On Prime Day, remember that Amazon is a publisher of choice for white supremacists
Kindle advert at the Amazon store. Image by Dan Friedman
Earlier this month Israel’s Minister of Diaspora Affairs, Omer Yankelevich, called on the technology giant to remove some 40 books from the platform that a ministry investigation found to contain antisemitism or Holocaust denial.
Kindle Direct Publishing, the self-publishing arm of Amazon, has long been a haven for white supremacists who want to reach a wider audience, a ProPublica investigation found last spring.
According to ProPublica, KDP has little oversight and a text can be uploaded and be ready to be sold on the market in under 24 hours.
That has made the platform a favorite of white supremacist groups struggling to find publishers.
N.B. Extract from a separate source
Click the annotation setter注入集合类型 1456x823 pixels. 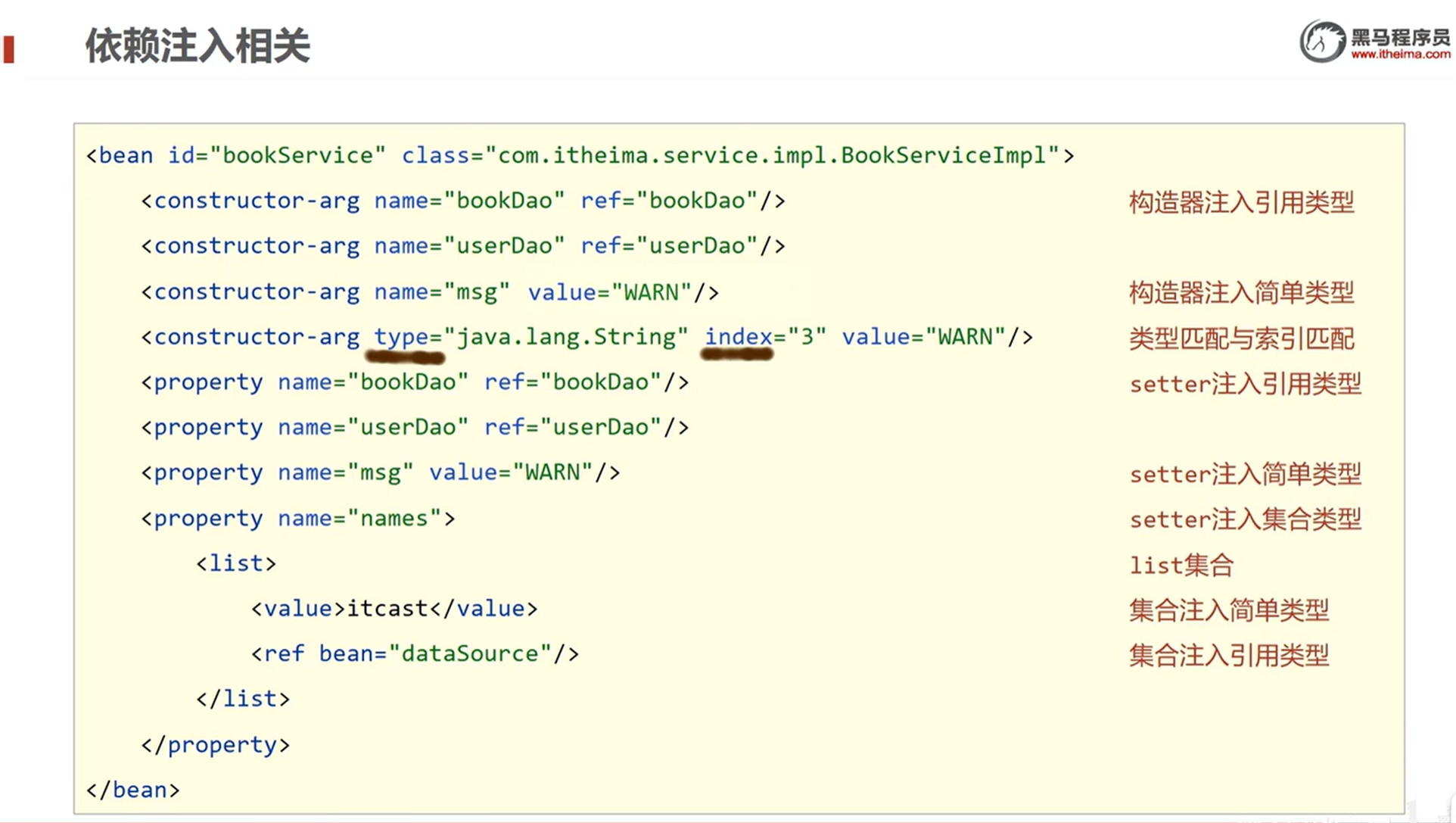[x=1245, y=519]
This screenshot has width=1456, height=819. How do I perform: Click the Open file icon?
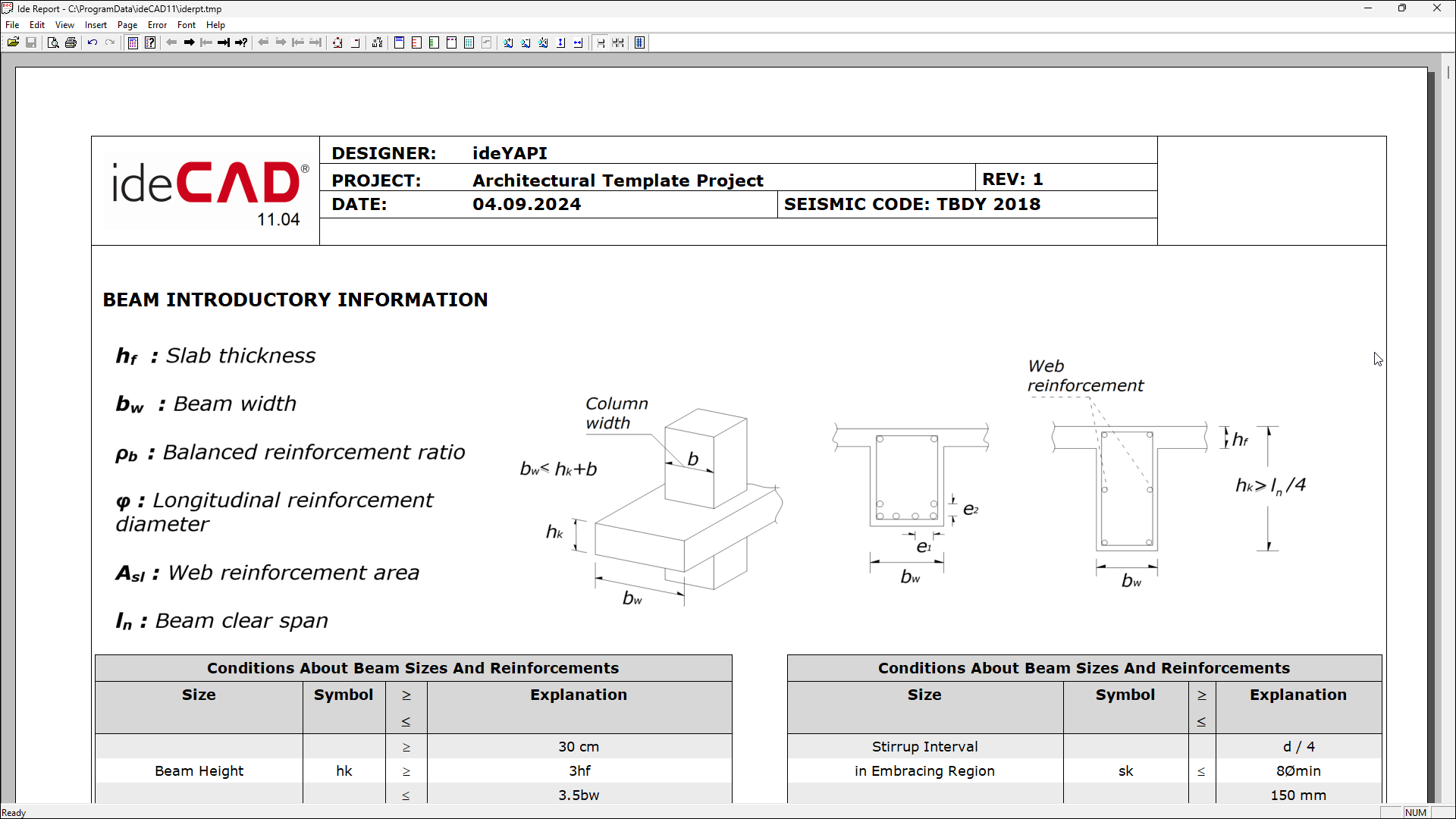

Some 200 of the 1,500 books in the library of “the Colchester Collection of Pro-White Books,” an online reading room for White Supremacists were published through KDP.
The platform’s algorithms push readers deeper into their area of interest, which means that searching for one white supremacist book will yield suggestions for similar material.
Amazon is the largest company in the world, having surpassed Microsoft in 2019. As a marketplace that draws from thousands of sellers, it’s often been called out for hosting offensive products on its sites. An investigation by Business Insider found that the website has hundreds of products which promote the antisemitic QAnon conspiracy.
The site did, however, remove a product quoting the president’s nod to the Far-right Proud Boys group when he told them to “stand by” during the first presidential debate.